From the literature review, it was observed that the dominant aspect of building a robust machine
learning model for streamflow prediction lies with the interpretability and its generalizability on fresh
data that has never been seen before. However, in the development and its performance testing phase,
ML models are prone to selecting irrelevant predictors leading to capturing noise while training, and
subsequently degrading the performance of the model due to an increase in the dimensionality of the
training dataset (Raschka, 2020; Gharib & Davies, 2021).
This study proposes a two-stage framework in the model training and testing phases to avert the glitches
mentioned in the earlier paragraph. From the literature, it was observed that very limited prediction
models have been developed for agriculture-dominated tropical watersheds. The primitive objectives of
this study are: (1) To examine the level of uncertainties and hindrances about the input predictor batch
and algorithms for agriculture-dominated tropical watersheds and to avert the pitfalls mentioned above
by specific preprocessing workflow; (2) to select the optimal hierarchal predictor batch through a hybrid
selection algorithm; and (3) to develop a machine learning-based model for daily streamflow prediction
using novel data-mining algorithm. The regression algorithms used in this study are multi-layer
perceptron (ANN), support vector regression (SVR), model5 prime (M5P), reduced error pruning tree
(REPTree), random tree (RT), and random forest (RF), being standalone and seldomly applied in
prediction of streamflow.
2. Methodology
This section discusses the essential descriptions of the study area, descriptive statistics on data used,
estimation of potential evapotranspiration, the model framework involving the selection of a machine
learning algorithm, predictor selection algorithm, evaluation of model performance using good-to-fit
criteria and model development.

DATA EXTRACT:
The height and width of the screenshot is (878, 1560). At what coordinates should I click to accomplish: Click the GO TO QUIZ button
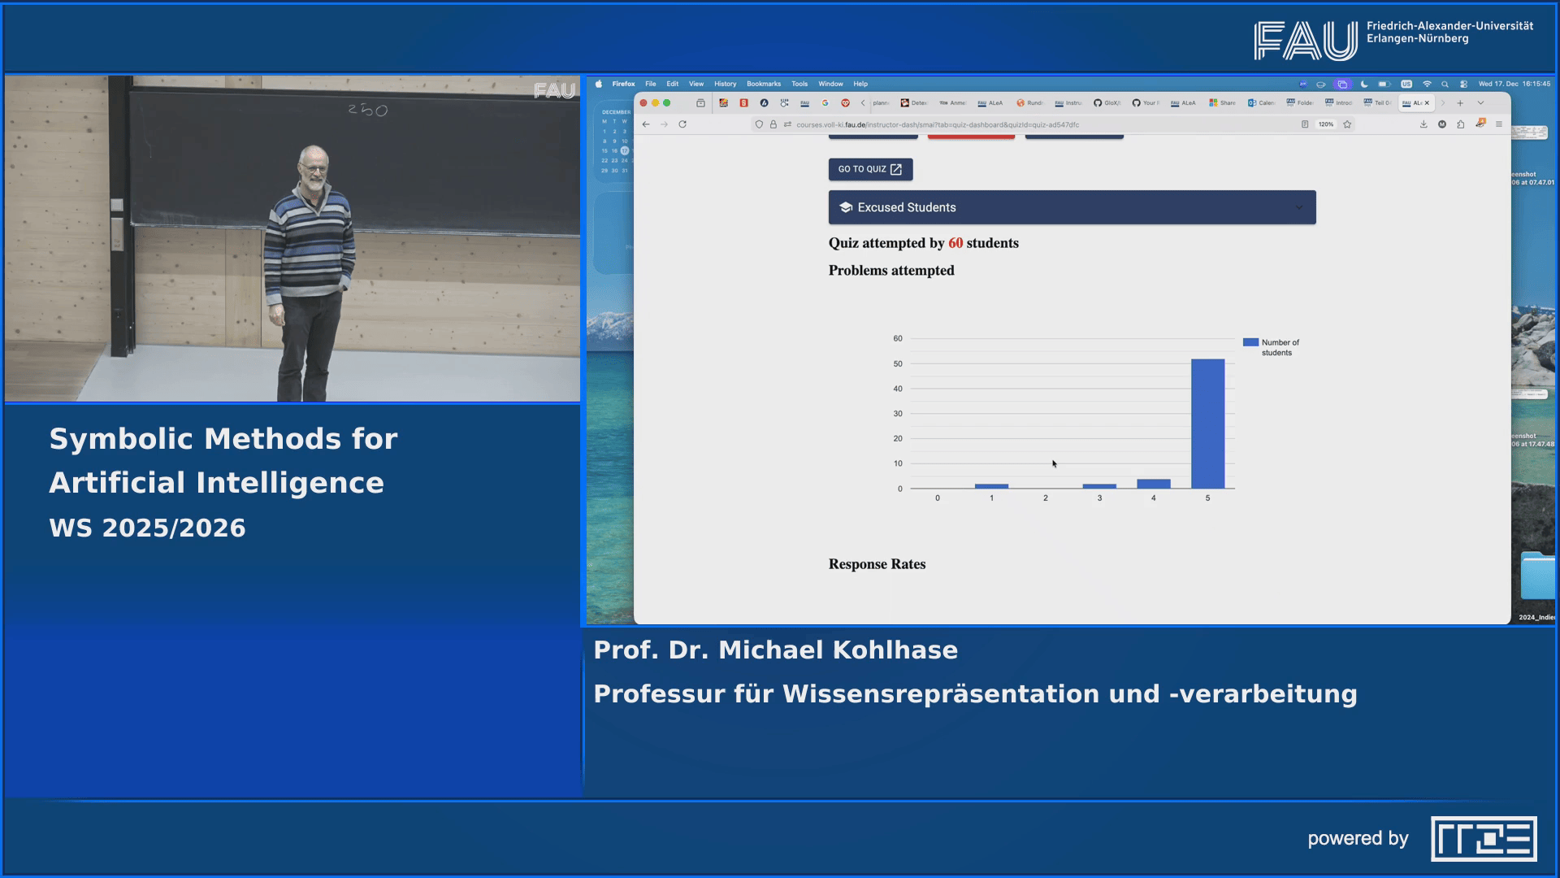tap(869, 169)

TO DO:
1) Answer from the streamflow prediction excerpt:
(a) What tendency do ML models show during development and performance testing?
(b) For what kind of watershed have very limited prediction models been developed?
(c) Through what is the optimal hierarchal predictor batch to be selected?
2) In one to three sentences, explain why the streamflow prediction excerpt says an ML model's performance can degrade in the development and testing phase.

EXPECTED RESULTS:
1)
(a) They are prone to selecting irrelevant predictors.
(b) Agriculture-dominated tropical watersheds.
(c) A hybrid selection algorithm.

2) ML models tend to select irrelevant predictors, which leads them to capture noise while training. This raises the dimensionality of the training dataset, and that increase degrades the model's performance.